Islamabad: The chief of Pakistan’s powerful army on Friday dismissed “unrealistic” fears that Al-Qaeda could seize the country’s nuclear weapons, as the military test-fired a ballistic missile.
In a rare foray into politics, the normally reclusive General Ashfaq Kayani rejected speculation that Pakistan’s warheads could be at risk amid the turmoil sparked by the assassination of former premier Benazir Bhutto.
The United States and other Western allies have showed mounting concern about the security of Islamabad’s estimated 50 warheads, with Pakistani forces battling a growing insurgency by Al-Qaeda-linked militants.
Kayani however told troops after the training launch of the medium-range Shaheen-1 (Hatf IV) that the military was “capable of safeguarding and securing nuclear assets against all categories of threat.”

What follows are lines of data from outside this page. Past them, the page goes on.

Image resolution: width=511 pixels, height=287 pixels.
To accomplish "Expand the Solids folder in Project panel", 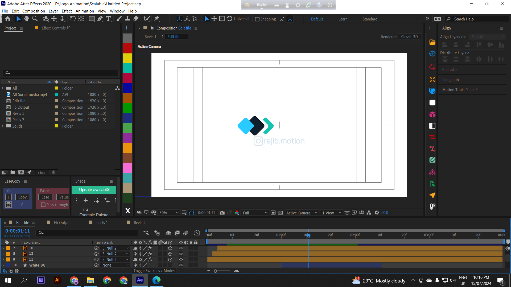I will click(2, 126).
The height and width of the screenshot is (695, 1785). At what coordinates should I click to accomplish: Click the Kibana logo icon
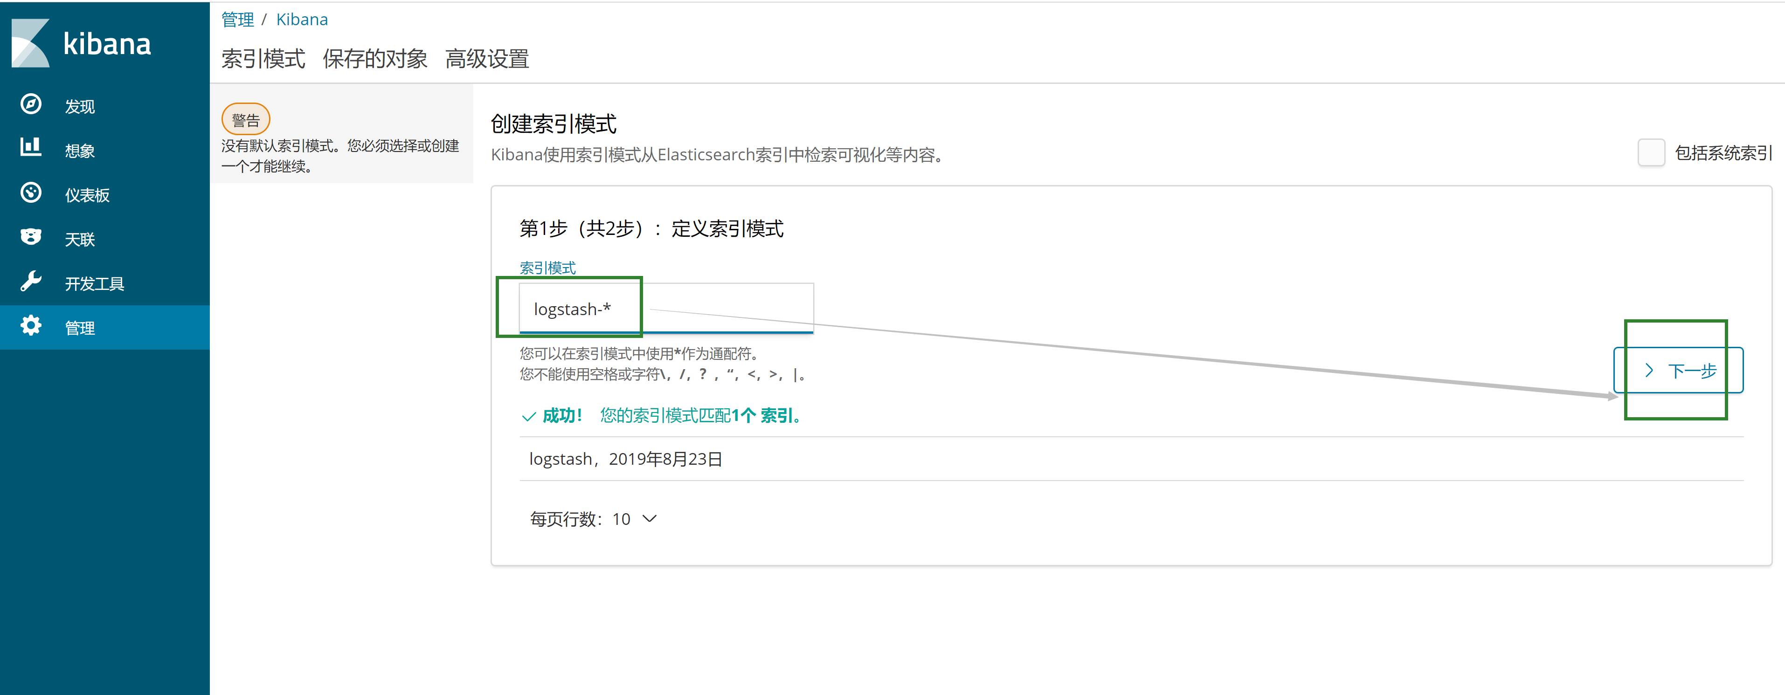pyautogui.click(x=30, y=43)
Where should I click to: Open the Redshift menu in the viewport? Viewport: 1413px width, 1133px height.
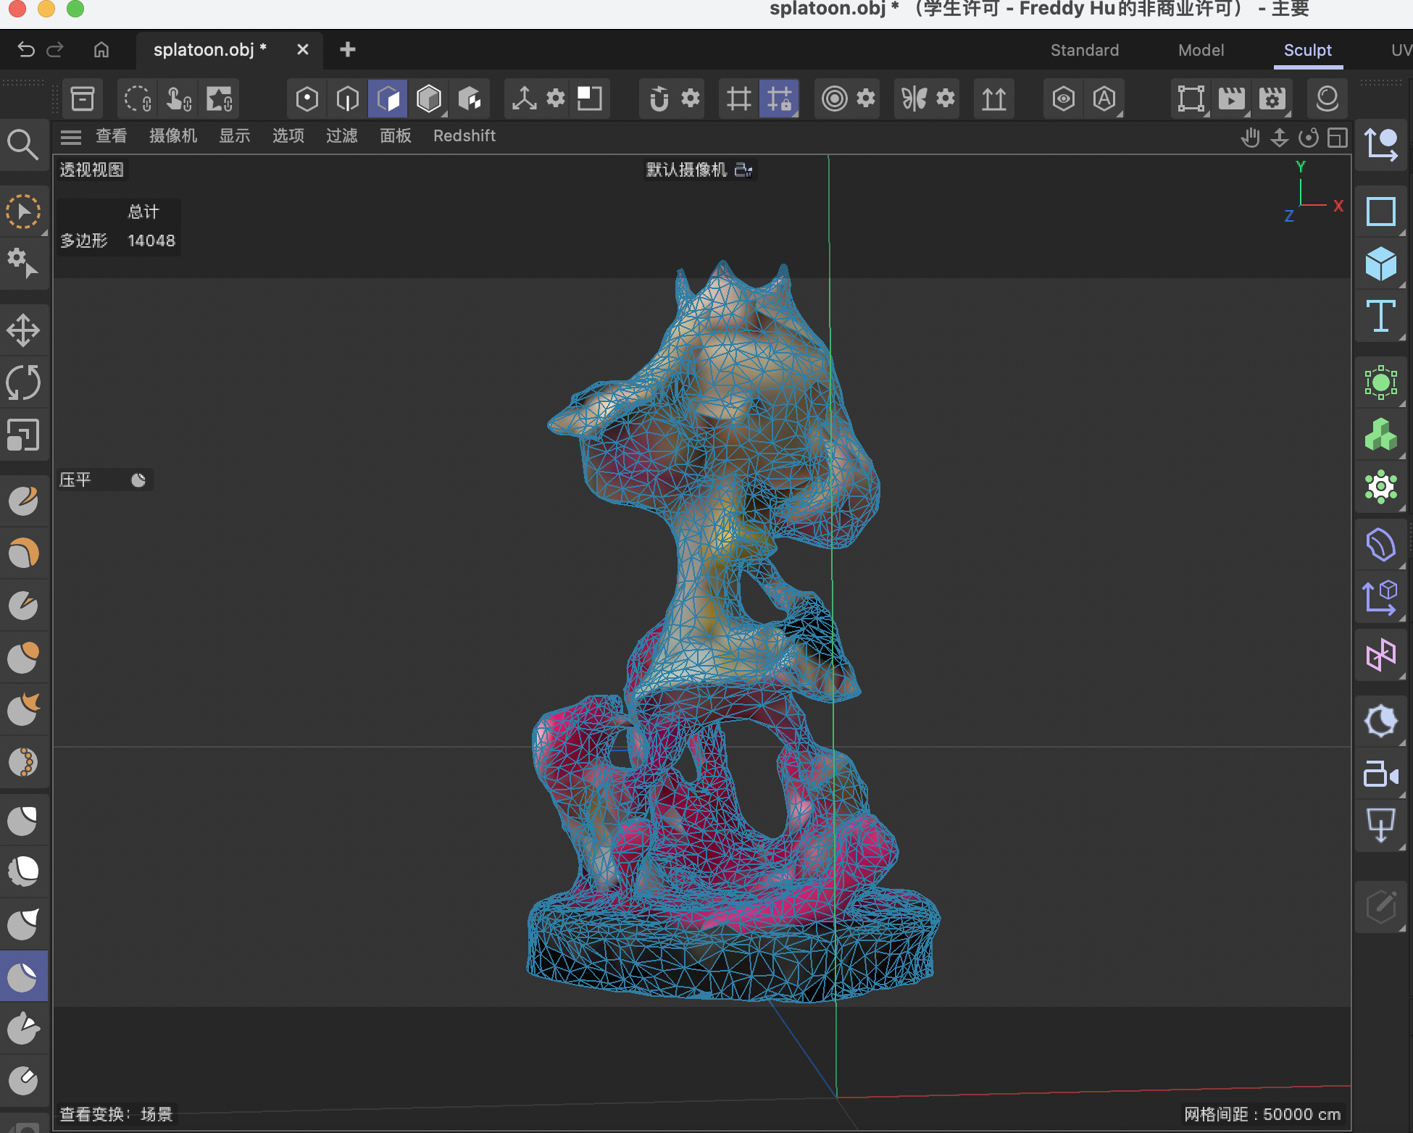464,135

“Referring to international concerns regarding speculative scenarios, he dismissed such concerns as unrealistic and based on a lack of understanding of Pakistan’s command and control mechanisms,” an army statement said.
The statement added: “He stressed that creating irresponsible alarm by certain quarters would be counter-productive.”

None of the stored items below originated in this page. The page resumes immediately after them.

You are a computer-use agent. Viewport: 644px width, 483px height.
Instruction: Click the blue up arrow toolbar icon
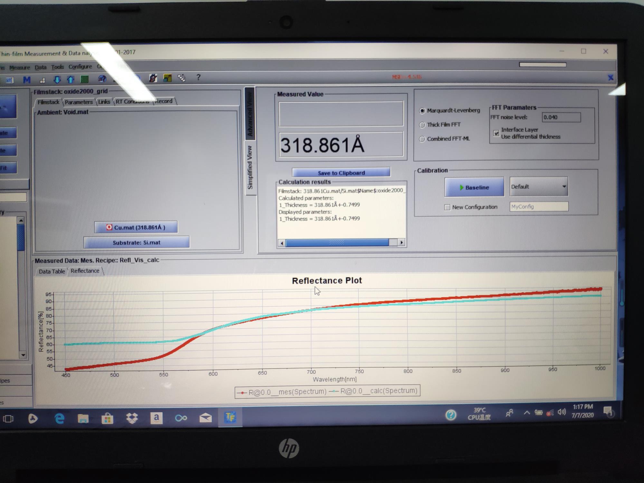coord(71,79)
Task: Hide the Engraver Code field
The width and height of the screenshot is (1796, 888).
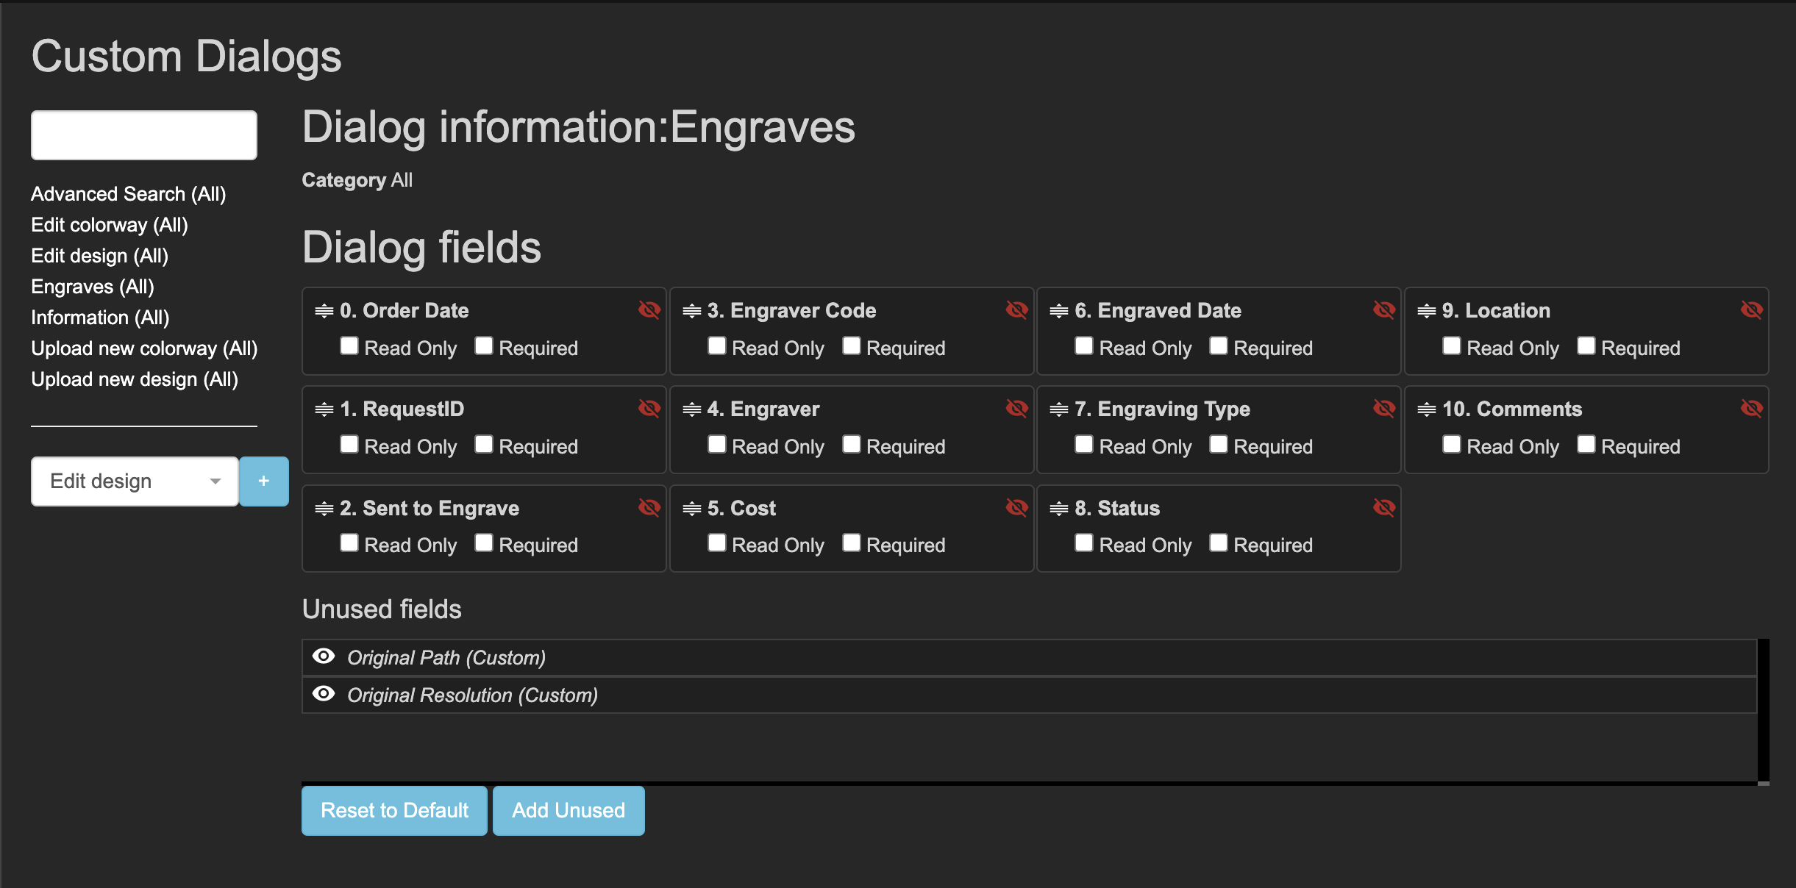Action: coord(1016,309)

Former intelligence chief Kayani has kept a low profile since taking over as chief of army staff from President Pervez Musharraf in November last year. Musharraf seized power in a coup in 1999.
Kayani is reported to have ordered the army to stay out of politics, but in Pakistan, which has spent more than half its existence under military rule, eyes are always on the head of the 500,000-strong armed forces.
His statement closely follows the line of Musharraf’s comments on Pakistan’s nuclear weapons during a week-long tour of European countries.
Musharraf said Tuesday that militants could only gain access to Pakistan’s nuclear arsenal if Al-Qaeda or the Taliban “defeated the Pakistani army entirely” or if Islamist groups won the country’s general elections next month.
“There is a zero percent chance of either one of them,” Musharraf said in Paris. “They (the weapons) cannot fall into any wrong hands.”
Friday’s missile test-launch came at the end of an annual training session by the army’s strategic force command.
The locally developed Shaheen-1 missile, which has a range of 700 kilometres (440 miles) and is capable of carrying nuclear weapons, is routinely fired during training exercises by the troops.
Pakistan and its regional rival India make frequent missile test launches. The two countries have fought three wars since 1947 and carried out tit-for-tat nuclear test detonations in 1998.
kayani said that Pakistan “did not have any aggressive designs against anyone and Pakistan’s nuclear capability was solely for the purpose of deterring all types of aggression.”